Before you begin, ensure that you have the following prerequisites installed:

Python 3+

💻 Installation

  1. Clone the Smarty repository:
git clone https://github.com/Pyenb/Smarty
  1. Change to the project directory:
cd Smarty
  1. Install the dependencies:
pip install -r requirements.txt

🤖 Using Smarty

The project is designed to be used with Google Colab, so some adjustments may be required for different environments.

  • train.py This script is used to train the model using the data from the dataset folder. It automatically finds the latest version of the model in the dataset/models directory.

  • demo.py This script applies the trained model to all available pictures in the images folder. It detects objects in the images and provides information such as the name, percentage probability, and box points of the detected objects.

undetected detect

  • video_detection.py This script provides a function to detect objects in YouTube videos using the pre-trained YOLOv3 model. It includes a progress bar to track the detection process and can save the output frames and object counts to a JSON file.

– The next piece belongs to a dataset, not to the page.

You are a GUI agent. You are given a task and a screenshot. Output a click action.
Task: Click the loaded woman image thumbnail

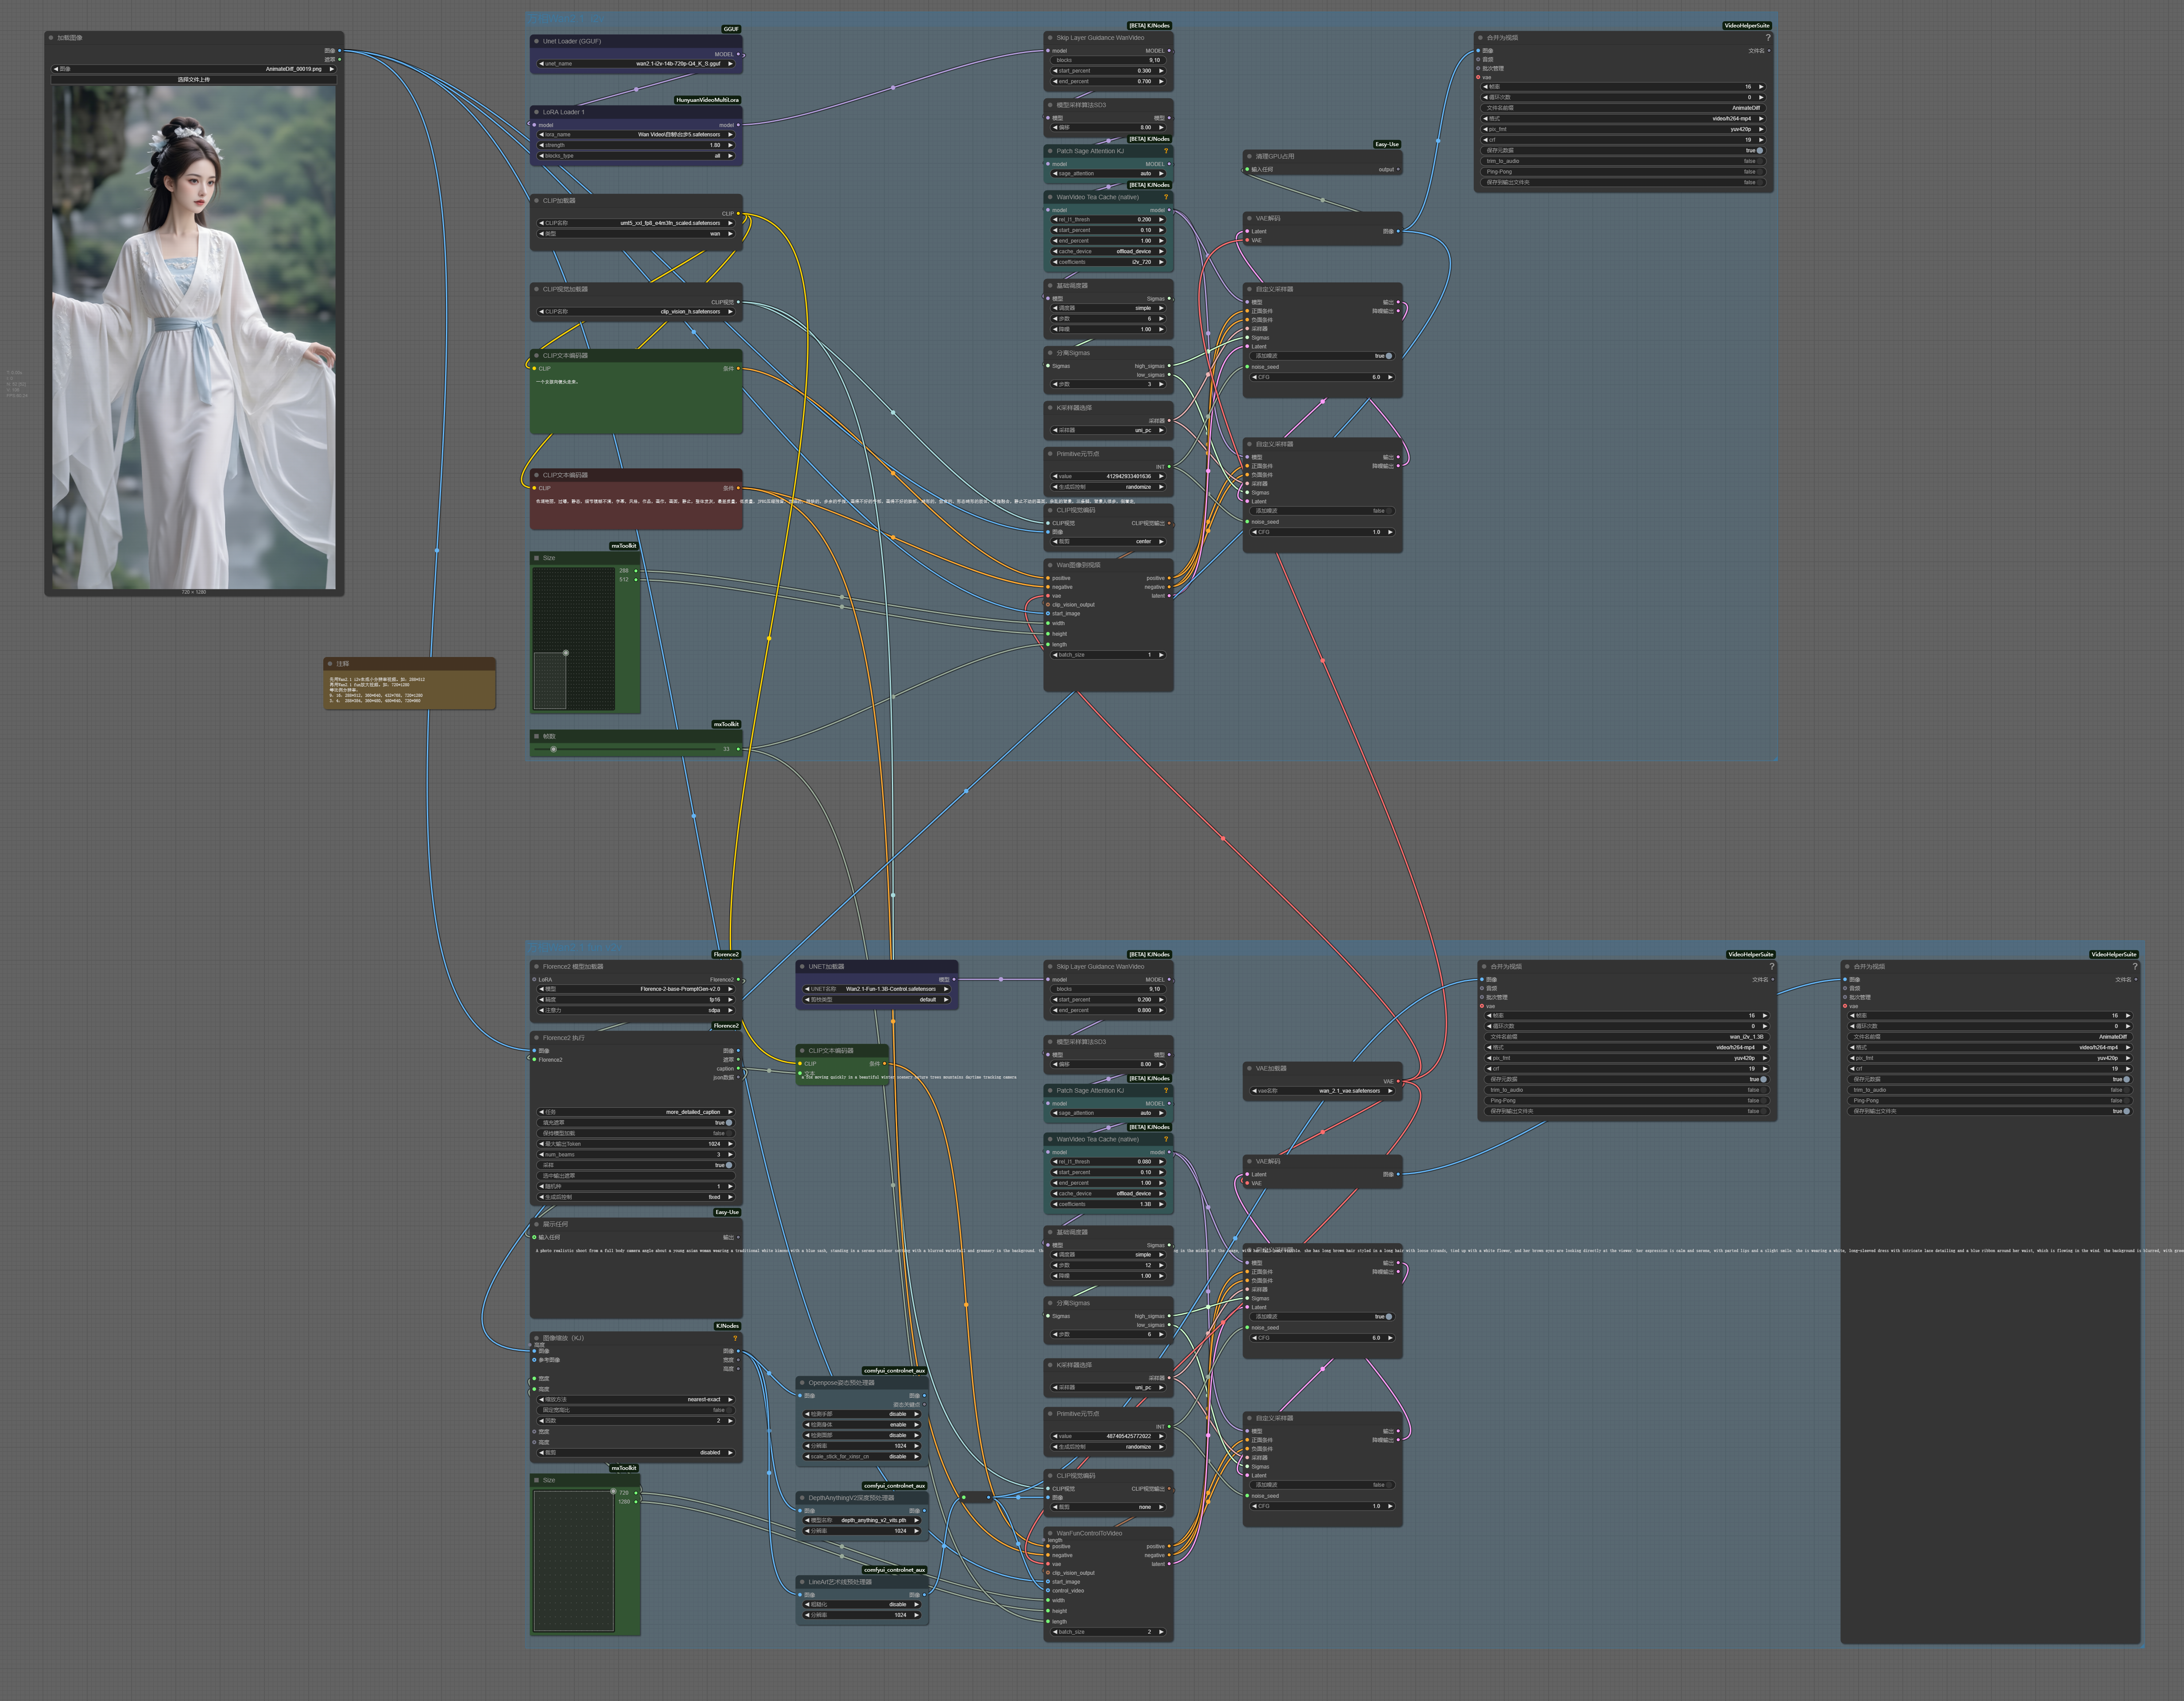point(194,336)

  • select_model.py This script searches for the latest version of the model (.pt file) in the dataset/models directory based on the mean Average Precision (mAP) value. It stores the filepath of the latest version in the latest_file variable for further use.

  • bing_images.py The bing_images.py script allows you to download a specified number of images related to a search query using the bing_images module. It is useful for gathering image data for training or testing purposes.

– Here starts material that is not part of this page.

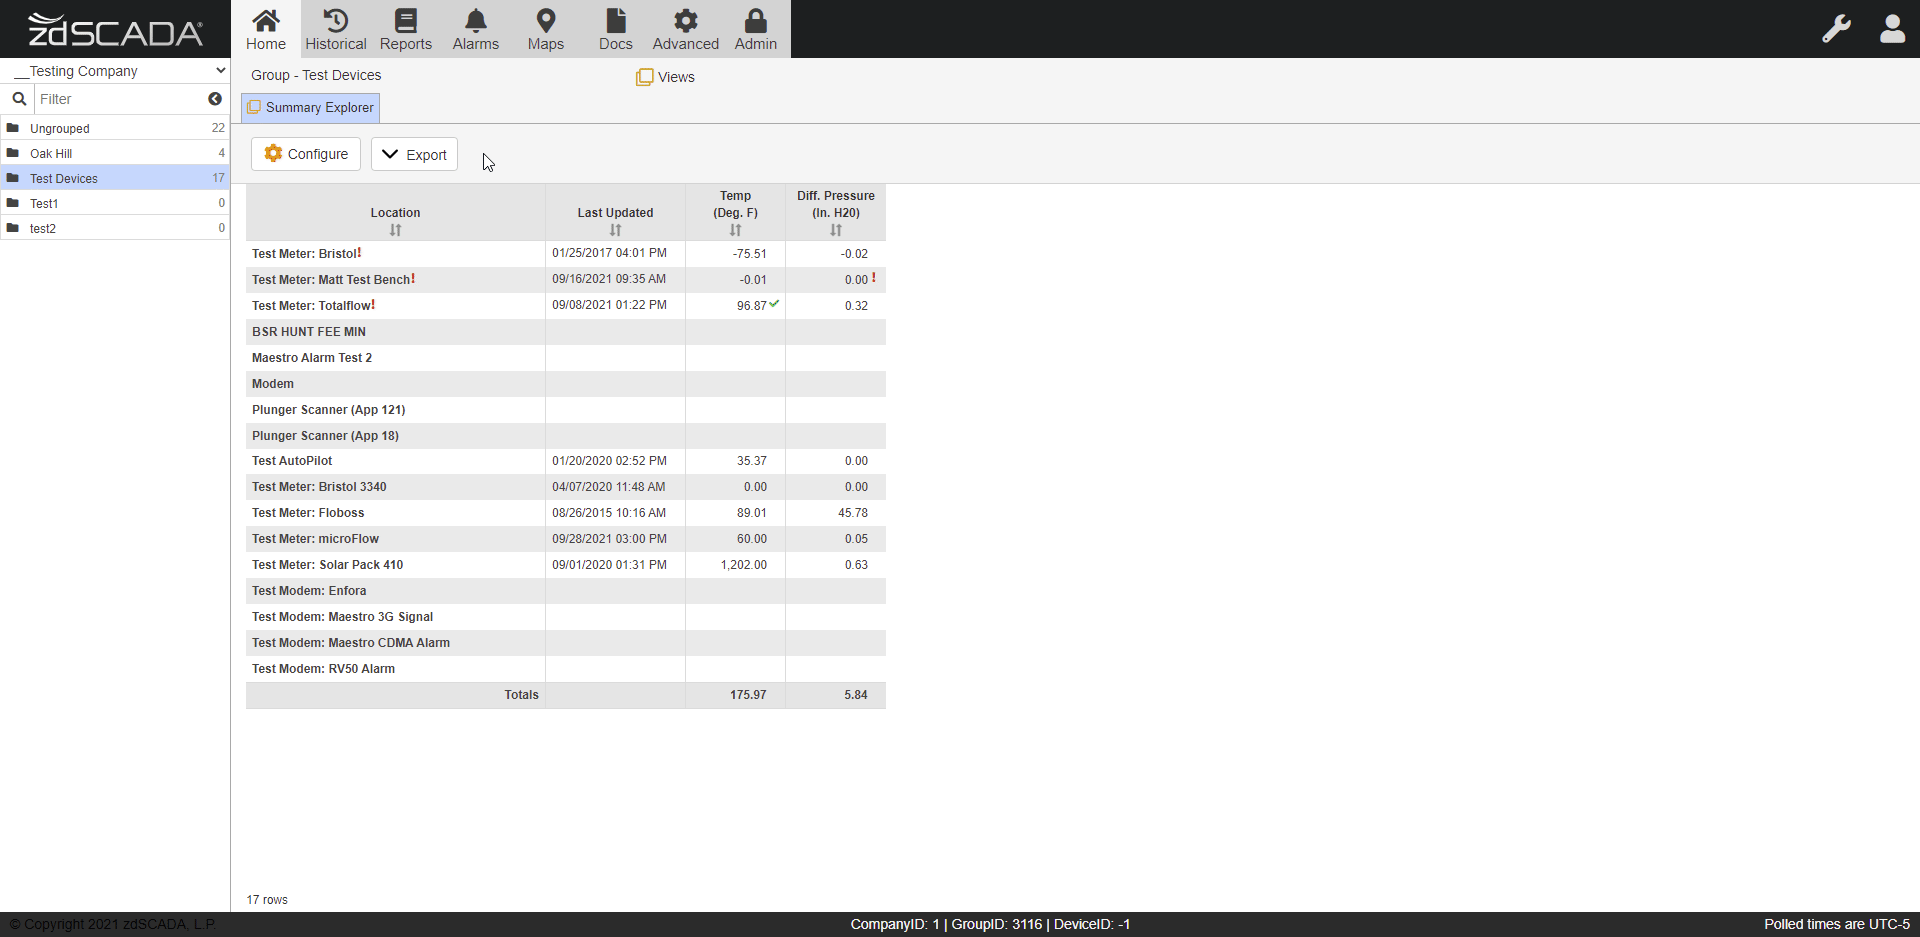The width and height of the screenshot is (1920, 937).
Task: Open the Admin panel
Action: point(755,28)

  • dataconvert.py This script facilitates the conversion of label data by replacing type values in text files. It prompts the user to select a directory and then modifies the labels in the text files accordingly.

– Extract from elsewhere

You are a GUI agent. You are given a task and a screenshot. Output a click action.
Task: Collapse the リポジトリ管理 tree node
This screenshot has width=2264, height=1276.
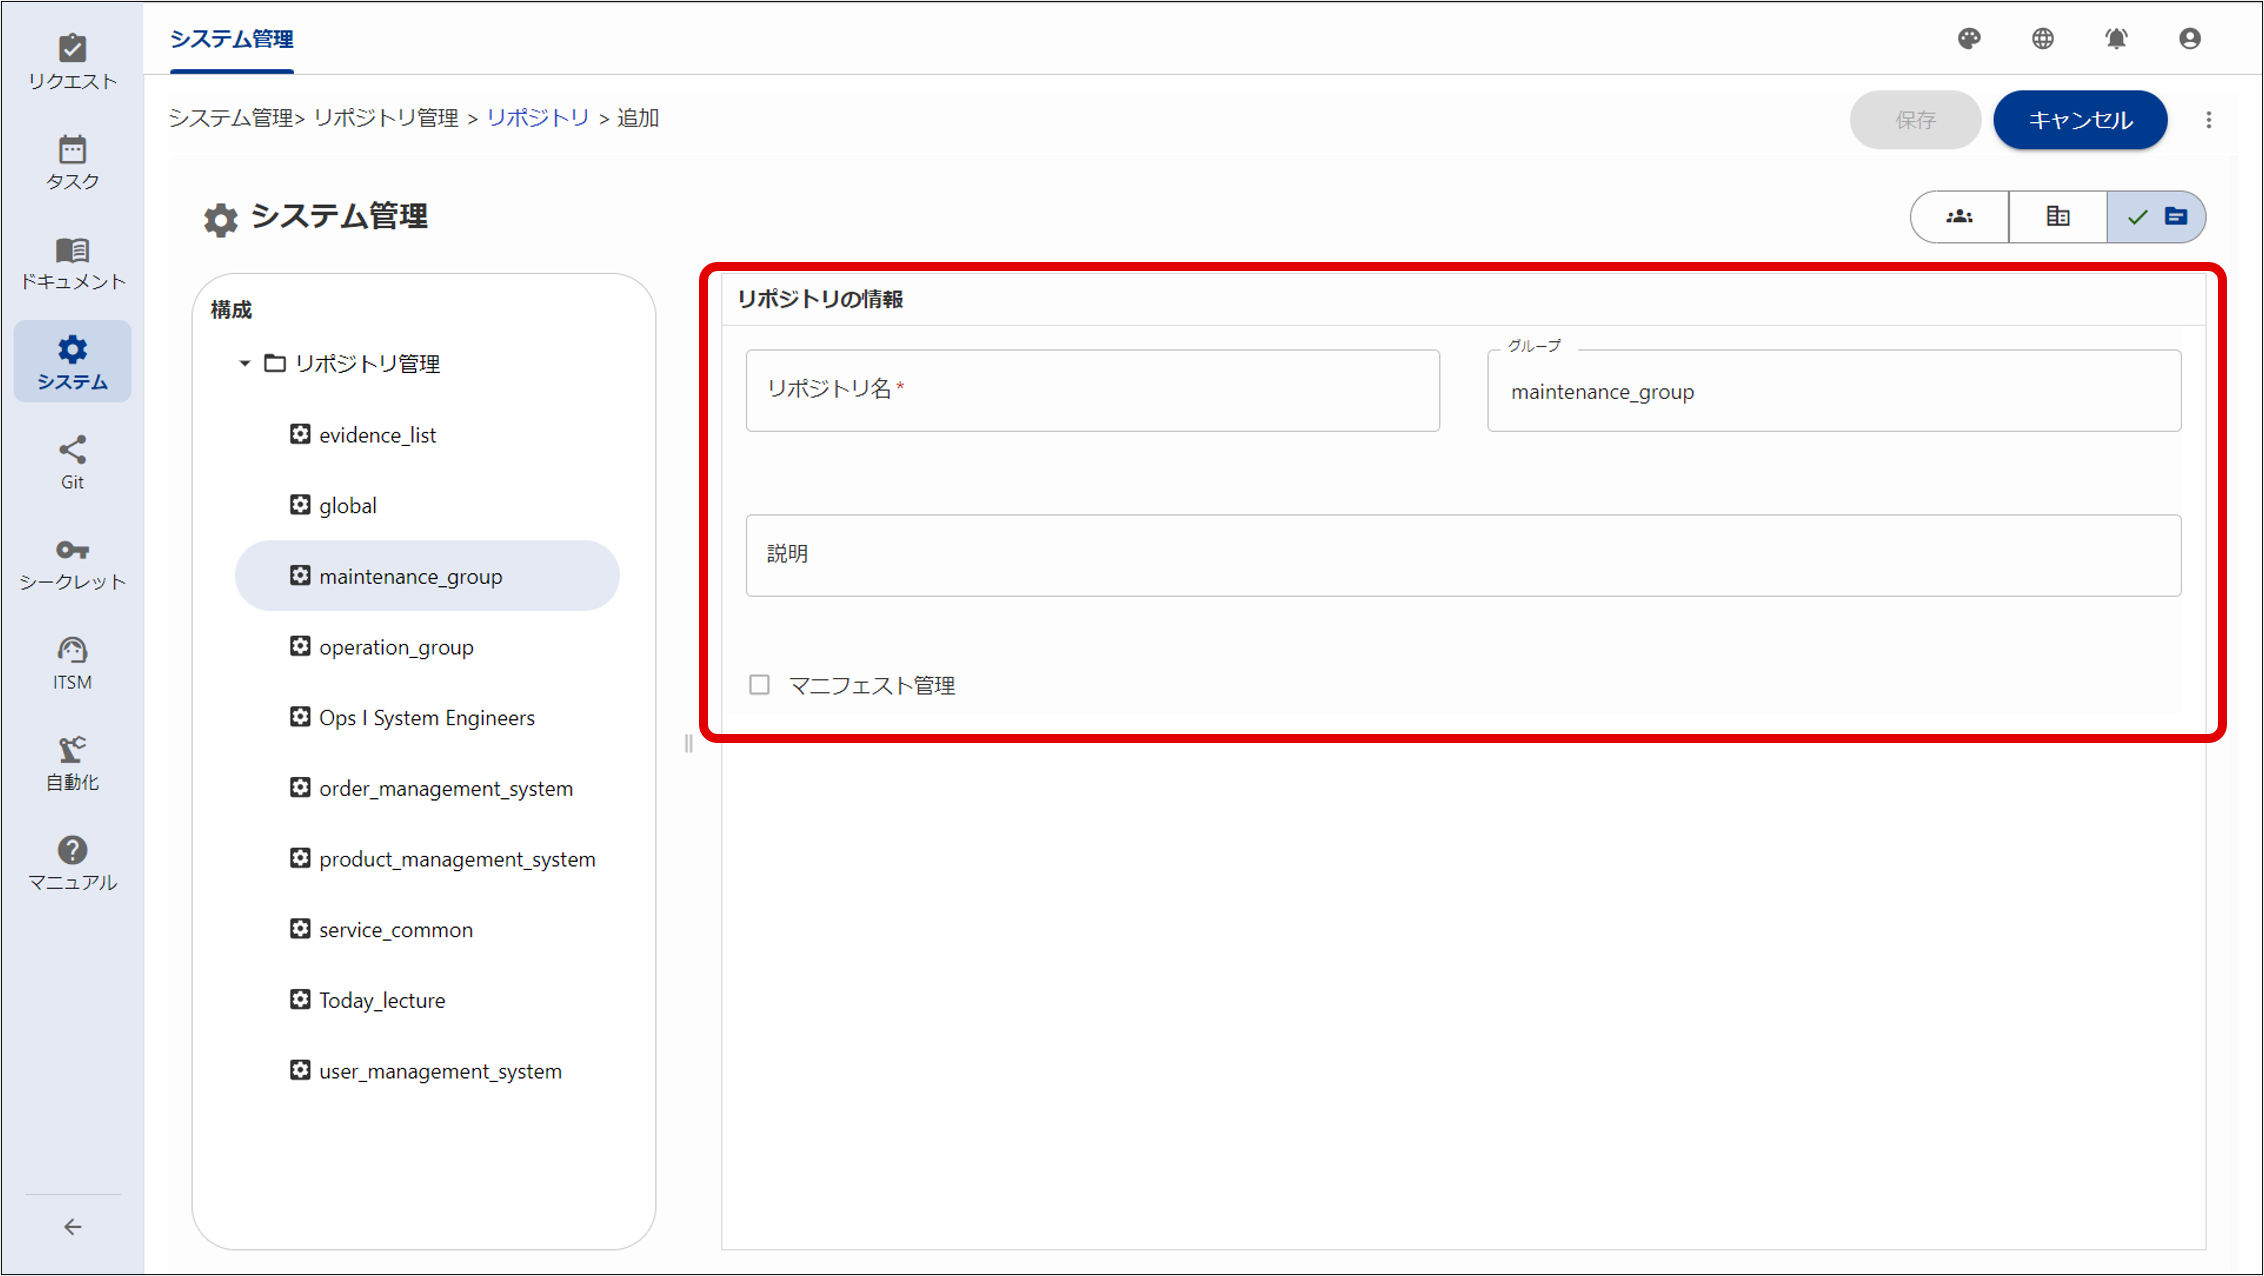click(x=243, y=364)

  • youtube_analysis.py The youtube_analysis.py script offers functionalities for YouTube video analysis. It can download a YouTube video, capture frames from the video, perform object detection on the frames, and save screenshots. The script relies on the pytube library for video downloading and uses OpenCV for frame extraction and image saving. The video_detection module is imported for object detection using the YOLOv3 model.


🛠 Future Development

  • [📌 Adding Youtube video analysis]
  • [📌 Expanding Dataset]
  • [📌 Label Studio ML backend for ML annotation]

🤝 Contributing

Pull requests are welcome. For major changes, please open an issue first to discuss what you would like to change.


📃 License

License: GPL v3


📚 Disclaimer

This repository is for research purposes only, the use of this code is your responsibility.

I take NO responsibility and/or liability for how you choose to use any of the source code available here. By using any of the files available in this repository, you understand that you are AGREEING TO USE AT YOUR OWN RISK. Once again, ALL files available here are for EDUCATION and/or RESEARCH purposes ONLY.